Flutterwave, Africa’s leading fintech company, has been making headlines with its ambitious plan to go public on the New York Stock Exchange (NYSE) or a dual listing in New York and Nigeria. The company, which raised $170 million in 2021, is valued at over $1 billion and has processed over 550 million transactions worth over $32 billion in 150 currencies across 34 African countries. Flutterwave’s IPO would be a milestone for the continent’s tech ecosystem and a potential windfall for its founder and CEO, Olugbenga Agboola, who could become the youngest African dollar billionaire.
However, Flutterwave’s IPO dream faces many challenges and uncertainties, as evidenced by the disappointing performance of other African tech companies that have listed on the global stock exchanges. Companies such as IHS, CAB, Jumia, and Tingo have seen their share prices plummet by more than 75 per cent since their debut, due to various factors such as currency volatility, regulatory hurdles, governance issues, and market conditions. Some analysts have questioned whether Flutterwave can avoid the same fate and deliver on its promise of transforming the digital payments landscape in Africa and beyond.
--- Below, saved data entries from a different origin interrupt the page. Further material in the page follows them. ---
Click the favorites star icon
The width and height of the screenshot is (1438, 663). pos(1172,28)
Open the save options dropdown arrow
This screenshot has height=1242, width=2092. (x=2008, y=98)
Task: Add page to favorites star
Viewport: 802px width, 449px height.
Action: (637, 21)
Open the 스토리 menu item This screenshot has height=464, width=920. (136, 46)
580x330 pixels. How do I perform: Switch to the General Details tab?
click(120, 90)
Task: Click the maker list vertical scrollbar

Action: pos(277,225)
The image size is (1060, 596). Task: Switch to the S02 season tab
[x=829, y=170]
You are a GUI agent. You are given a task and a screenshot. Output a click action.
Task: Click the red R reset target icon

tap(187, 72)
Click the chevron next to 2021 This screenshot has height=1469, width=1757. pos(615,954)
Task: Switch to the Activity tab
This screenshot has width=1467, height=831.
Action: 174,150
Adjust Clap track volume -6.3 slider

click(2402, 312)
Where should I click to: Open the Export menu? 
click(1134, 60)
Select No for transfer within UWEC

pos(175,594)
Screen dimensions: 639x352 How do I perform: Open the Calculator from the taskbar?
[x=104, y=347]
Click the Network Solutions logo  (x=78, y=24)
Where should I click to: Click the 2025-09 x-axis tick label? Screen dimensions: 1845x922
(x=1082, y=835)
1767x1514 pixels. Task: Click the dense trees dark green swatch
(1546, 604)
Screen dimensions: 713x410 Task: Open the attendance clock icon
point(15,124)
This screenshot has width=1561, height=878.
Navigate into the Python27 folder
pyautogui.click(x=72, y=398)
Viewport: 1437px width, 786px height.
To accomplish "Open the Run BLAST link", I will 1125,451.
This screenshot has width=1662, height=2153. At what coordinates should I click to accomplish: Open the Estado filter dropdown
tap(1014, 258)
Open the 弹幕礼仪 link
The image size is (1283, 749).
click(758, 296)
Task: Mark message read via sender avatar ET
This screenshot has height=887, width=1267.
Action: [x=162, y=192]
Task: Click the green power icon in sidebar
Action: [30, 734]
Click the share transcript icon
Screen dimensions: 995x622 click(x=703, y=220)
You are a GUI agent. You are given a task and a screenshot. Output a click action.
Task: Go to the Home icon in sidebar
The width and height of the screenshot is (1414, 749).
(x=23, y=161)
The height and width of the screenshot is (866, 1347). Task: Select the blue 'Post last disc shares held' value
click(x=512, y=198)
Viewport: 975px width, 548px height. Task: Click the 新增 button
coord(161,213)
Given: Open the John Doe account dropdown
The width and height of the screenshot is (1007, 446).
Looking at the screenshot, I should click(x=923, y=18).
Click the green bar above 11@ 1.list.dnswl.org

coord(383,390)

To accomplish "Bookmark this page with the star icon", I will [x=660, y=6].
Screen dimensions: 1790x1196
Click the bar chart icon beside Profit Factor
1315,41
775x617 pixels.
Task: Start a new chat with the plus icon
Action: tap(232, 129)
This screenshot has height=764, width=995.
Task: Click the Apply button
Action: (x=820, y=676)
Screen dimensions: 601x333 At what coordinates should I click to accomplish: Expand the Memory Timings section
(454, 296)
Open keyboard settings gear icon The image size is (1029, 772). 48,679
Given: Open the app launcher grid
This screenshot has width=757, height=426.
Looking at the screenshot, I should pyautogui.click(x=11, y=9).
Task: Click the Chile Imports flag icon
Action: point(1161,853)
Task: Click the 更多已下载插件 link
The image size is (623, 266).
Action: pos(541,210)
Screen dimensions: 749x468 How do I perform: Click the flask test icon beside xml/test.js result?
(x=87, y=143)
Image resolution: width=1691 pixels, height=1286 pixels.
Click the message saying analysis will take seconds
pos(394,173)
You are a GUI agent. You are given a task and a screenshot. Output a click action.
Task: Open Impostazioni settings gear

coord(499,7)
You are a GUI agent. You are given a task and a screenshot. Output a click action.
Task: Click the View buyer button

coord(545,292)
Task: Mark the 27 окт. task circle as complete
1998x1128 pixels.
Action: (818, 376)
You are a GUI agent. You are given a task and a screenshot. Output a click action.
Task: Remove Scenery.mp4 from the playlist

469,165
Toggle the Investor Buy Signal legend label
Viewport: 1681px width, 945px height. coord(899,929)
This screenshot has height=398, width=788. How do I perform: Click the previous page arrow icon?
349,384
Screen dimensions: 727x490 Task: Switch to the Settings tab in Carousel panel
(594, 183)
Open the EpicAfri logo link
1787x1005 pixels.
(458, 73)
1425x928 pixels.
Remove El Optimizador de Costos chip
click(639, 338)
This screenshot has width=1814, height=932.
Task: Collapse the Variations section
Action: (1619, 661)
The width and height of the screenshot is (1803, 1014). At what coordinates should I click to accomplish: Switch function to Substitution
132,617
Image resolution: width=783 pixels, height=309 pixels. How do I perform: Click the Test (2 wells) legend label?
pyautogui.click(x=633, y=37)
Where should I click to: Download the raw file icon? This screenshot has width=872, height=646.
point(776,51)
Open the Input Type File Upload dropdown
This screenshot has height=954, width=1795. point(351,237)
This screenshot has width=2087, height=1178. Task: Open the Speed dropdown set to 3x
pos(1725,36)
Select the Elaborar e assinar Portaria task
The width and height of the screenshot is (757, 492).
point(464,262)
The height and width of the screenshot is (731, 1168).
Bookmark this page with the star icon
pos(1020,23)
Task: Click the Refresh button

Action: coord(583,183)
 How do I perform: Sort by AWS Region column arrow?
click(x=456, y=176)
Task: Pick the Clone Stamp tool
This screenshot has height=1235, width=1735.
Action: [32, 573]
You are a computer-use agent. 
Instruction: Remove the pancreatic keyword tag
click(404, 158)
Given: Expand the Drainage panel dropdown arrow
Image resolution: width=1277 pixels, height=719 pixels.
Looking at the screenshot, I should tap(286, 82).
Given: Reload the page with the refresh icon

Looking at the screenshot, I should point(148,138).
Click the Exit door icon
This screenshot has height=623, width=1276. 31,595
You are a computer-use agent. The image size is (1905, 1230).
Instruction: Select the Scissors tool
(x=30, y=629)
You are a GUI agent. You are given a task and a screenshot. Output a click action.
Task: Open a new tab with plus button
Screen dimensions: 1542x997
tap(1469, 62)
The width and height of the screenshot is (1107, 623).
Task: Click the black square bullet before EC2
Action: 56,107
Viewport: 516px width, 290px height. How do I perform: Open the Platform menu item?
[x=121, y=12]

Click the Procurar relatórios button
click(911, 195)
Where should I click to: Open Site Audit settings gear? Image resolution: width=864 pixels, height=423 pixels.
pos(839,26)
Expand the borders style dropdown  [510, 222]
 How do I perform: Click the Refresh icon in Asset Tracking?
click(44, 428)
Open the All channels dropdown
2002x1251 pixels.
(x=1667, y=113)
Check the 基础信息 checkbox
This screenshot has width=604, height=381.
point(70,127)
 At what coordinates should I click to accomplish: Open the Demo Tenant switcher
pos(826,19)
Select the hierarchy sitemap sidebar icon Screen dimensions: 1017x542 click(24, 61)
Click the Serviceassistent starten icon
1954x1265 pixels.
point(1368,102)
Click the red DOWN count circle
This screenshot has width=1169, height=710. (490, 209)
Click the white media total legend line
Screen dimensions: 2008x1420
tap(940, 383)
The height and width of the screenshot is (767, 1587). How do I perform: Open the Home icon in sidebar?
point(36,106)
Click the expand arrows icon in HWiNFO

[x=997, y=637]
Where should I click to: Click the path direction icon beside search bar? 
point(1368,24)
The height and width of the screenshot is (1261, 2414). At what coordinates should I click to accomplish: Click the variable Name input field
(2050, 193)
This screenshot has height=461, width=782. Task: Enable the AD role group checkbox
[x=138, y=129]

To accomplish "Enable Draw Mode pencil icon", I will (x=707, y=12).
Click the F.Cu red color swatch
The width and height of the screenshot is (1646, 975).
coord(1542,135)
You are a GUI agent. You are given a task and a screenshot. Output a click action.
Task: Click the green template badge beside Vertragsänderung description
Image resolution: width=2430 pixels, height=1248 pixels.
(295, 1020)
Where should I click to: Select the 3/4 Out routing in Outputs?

One of the main issues that Flutterwave will have to address is its corporate governance, which has been marred by several allegations and controversies in the past. The company has faced investigations by the US Securities and Exchange Commission (SEC) and the Kenyan Asset Recovery Agency over alleged misconduct and fraud. The company has also seen the departure of its chief financial officer (CFO), Oneal Bhambani, in November 2023, raising doubts about its preparedness for an IPO. Flutterwave has denied any wrongdoing and said that Bhambani left to pursue new opportunities.
Corporate governance is crucial for any company that wants to go public, as it affects the trust and confidence of investors, regulators, and customers. Flutterwave will have to demonstrate that it has a strong and transparent governance structure, with clear policies and procedures, accountability and oversight mechanisms, and ethical and legal compliance. The company will also have to disclose its financial statements, business model, risk factors, and growth prospects, which will be scrutinised by the public and the media.
Flutterwave will also have to contend with the competition and innovation in the fintech sector, which is constantly evolving and disrupting the status quo. The company will have to maintain its edge and differentiation in a crowded and dynamic market, where new players and technologies are emerging every day. Flutterwave will have to invest in research and development, infrastructure, and expansion, to keep up with the changing customer needs and preferences, and to tap into new opportunities and markets.
Flutterwave’s IPO, if successful, will be a historic achievement for the company and the continent, and a source of inspiration for many aspiring African entrepreneurs. It will also be a test of the company’s resilience and vision, and a chance to prove its worth and potential to the world. Flutterwave has a lot at stake, but also a lot to gain, from its IPO journey.